*** Opening of SOURCE INFORMATION ***

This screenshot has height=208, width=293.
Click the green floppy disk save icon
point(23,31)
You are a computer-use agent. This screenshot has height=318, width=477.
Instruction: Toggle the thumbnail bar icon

*** Close of SOURCE INFORMATION ***

PROBLEM STATEMENT: Repeat exactly the lines starting at the line with "Click the green floppy disk save icon" and ending with the final line of the entries. Include nothing else.

RESPONSE BELOW:
Click the green floppy disk save icon
point(23,31)
You are a computer-use agent. This screenshot has height=318, width=477.
Instruction: Toggle the thumbnail bar icon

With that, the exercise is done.